A sequence from HPV genome functioned as the ARS element and was able to autonomously replicate in yeast, which was important for viral DNA replication during viral life cycle [42,43]. We supposed that Y194 genomic DNA could possess an element acting as the ARS in yeast cells. Therefore, we selected different parts of Y194 genome and inserted these fragments into a dpRS316 vector to decide their replication ability in yeast cells (Figure 4). We identified that a 174-nt fragment located in between V1 and C3 ORF possessed ARS activity and supported the recombinant plasmid to autonomously replicate in yeast cells (Figure 4). It is noteworthy that the ARS-like element ‘TTTTATGATTC’ was identified in this region (Figure S3), indicating that these sequences in Y194 genome serving as a functional element have ARS activity to mediate the replication of the dpRS316 plasmid in yeast cells. Compared to Y194, no ARS-like element was identified in these seven tested geminiviruses including MYMIV, ToLCYnV-Y143, TYLCTHV-Y72, CLGMCNV, CLGMJSV, CLCuMV-37 and ACMV, demonstrating that this ARS-like element in Y194 genome sequences is not universal in geminiviruses. However, this ARS-like element was also identified in TYLCCNV-Y10 and TYLCV-SH2, which share high sequence identity compared to the other seven geminiviruses with Y194. Although both of TYLCCNV-Y10 and TYLCV-SH2 have an ARS-like element, they could not support the replication of the dpRS316 plasmid in yeast cells (Figure 1). Therefore, the ARS-like element in geminivirus sequences is required but not sufficient to mediate the replication of the ARS-deficient plasmid, suggesting that the sequences around ARS element are also important to influence the replication efficiency of this recombinant plasmid in yeast cells. The fact that more colonies emerged on dpRS-Y194-M16/M17/M18/M19-transformed yeast cells than that on dpRS-Y194-M16-transformed yeast cells supported this speculation (Figure 4). We also attempted to find whether there is a CEN-like element in Y194 genome (Figure 5). However, no CEN-like element was identified from Y194 genome in yeast cells (Figure 5).
To our knowledge, this is the first report about a short sequence from geminivirus DNA belonging to plant viruses that can serve as an ARS to support the stable replication of viral DNA and the ARS-deficient yeast plasmid in yeast.

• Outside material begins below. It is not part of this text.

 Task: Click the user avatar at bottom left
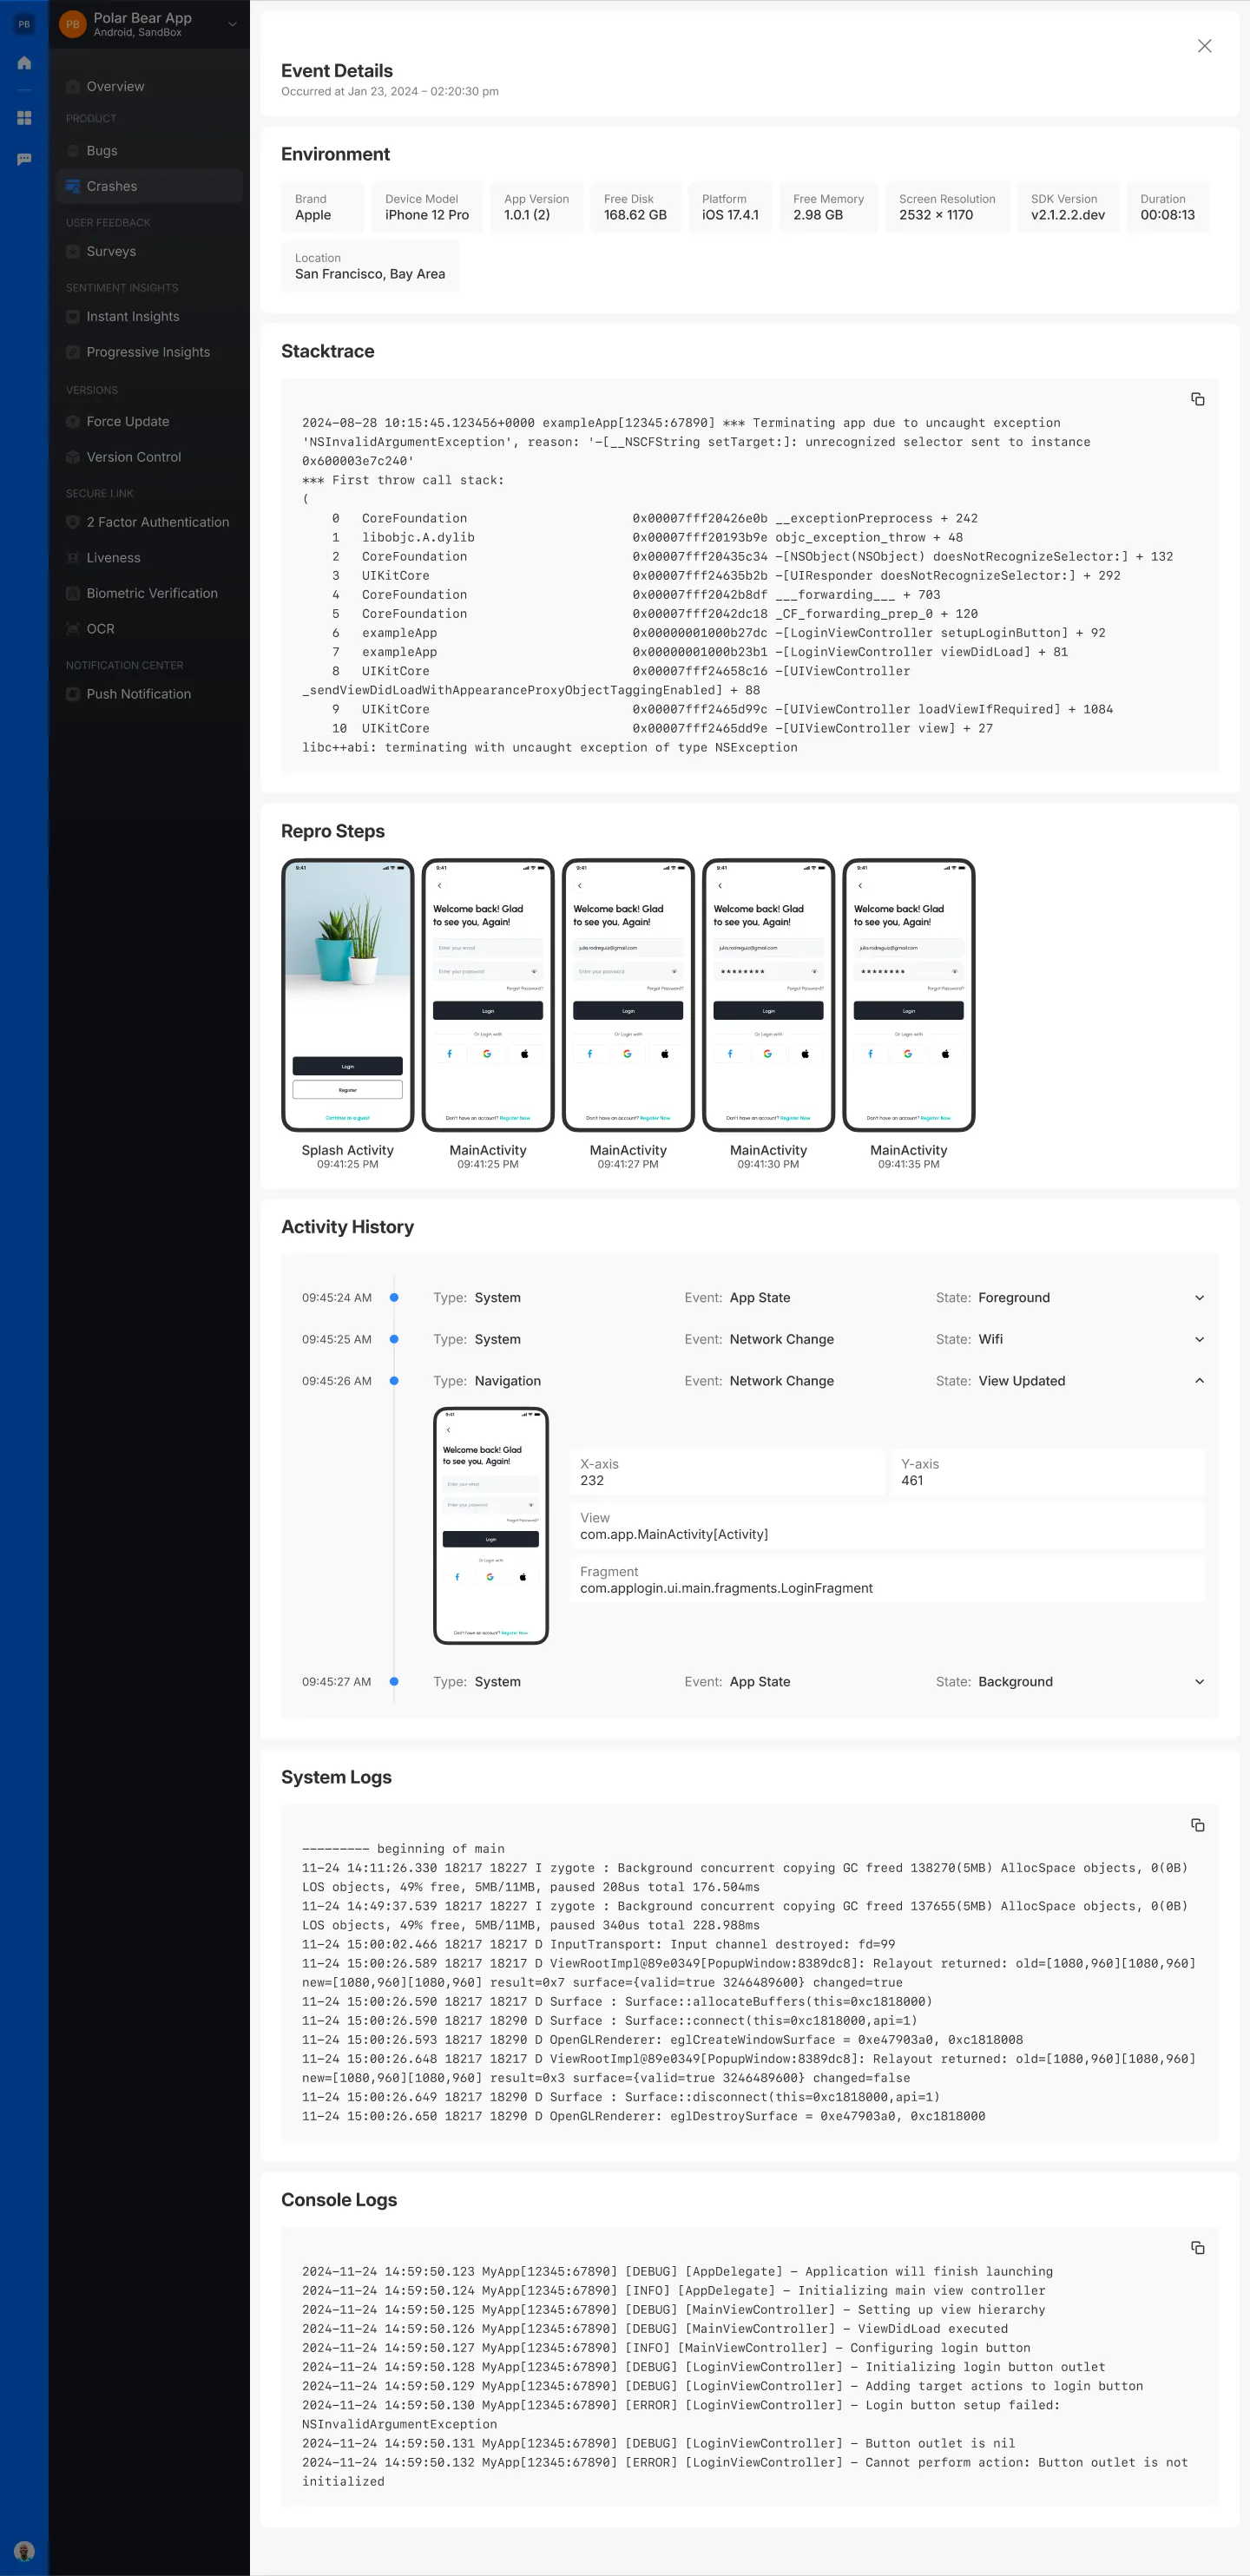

This short fragment containing an ARS-like element lies in between V1 and C3 of Y194 genome (precisely located in between the 1027th nt and 1201th nt) and is independent of CR or C1, which both have proved to be essential for geminivirus replication. However, there are still unclear and fascinating problems deserving further study to explore a cis-acting element for the geminivirus replication mechanism, particularly with respect to whether the ARS-like element from Y194 genome functions in plants as it does in yeast.

5. Conclusions

Ten recombinant yeast shuttle plasmids, including the Y194, TYLCCNV-Y10, MYMIV DNA-A, TYLCV-SH2, ToLCYnV-Y143, TYLCTHV-Y72, CLGMCNV, CLGMJSV, CLCuMV-G37, and ACMV genomes were constructed in this study. Only a recombinant plasmid consisting of MYMIV DNA-A or Y194 genomic DNA was found to be able to replicate in yeast cells. However, unlike MYMYV DNA-A, viral CR and replication-related proteins are not required for Y194 replication in yeast cells. A 174-nt sequence, including an ARS-like element located in between the V1 and C3 ORF of the Y194 genome, was further identified to support the stable replication of the recombinant plasmid with Y194 DNA in yeast cells. These findings establish a geminivirus replication system in yeast cells, clarifying the replication ability of different geminiviruses in yeast cells and the replication mechanisms of Y194. However, further studies are necessary to learn whether this ARS-like element located in Y194 genome DNA influences viral replication efficiency in plants, and determine the role of this ARS-like element in the viral life cycle.

Supplementary Materials

The following are available online at https://www.mdpi.com/1999-4915/10/10/536/s1, Figure S1: Architecture of original pRS316 and its derivates constructed in this study, Figure S2: Southern blot analyzed the existence of Y194 DNA sequences in dpRS316-Y194-0.9A, dpRS316-Y194-1.0A or dpRS316-Y194-1.9A-transformed yeast cells using Y194 DNA probe, Figure S3: Identification of a sequence in Y194 genome bearing similarity to ARS elements, Table S1: Sequences of primers used in this study.

Author Contributions

F.L. performed the experiments and analyzed all data. F.L., X.X., X.Y., and Z.L. analyzed all data. X.Z. participated in experimental design and coordination. F.L. and X.X. drafted the manuscript. X.Z., X.Y., and Z.L. proofread and finalized the manuscript. All authors have read and approved the final manuscript.

Funding

This work was supported by grants from the National Natural Science Foundation of China (31390422 and U1136606), the National Key Basic Research and Development Program of China (2012CB114004).

Conflicts of Interest

The authors declare no conflict of interest.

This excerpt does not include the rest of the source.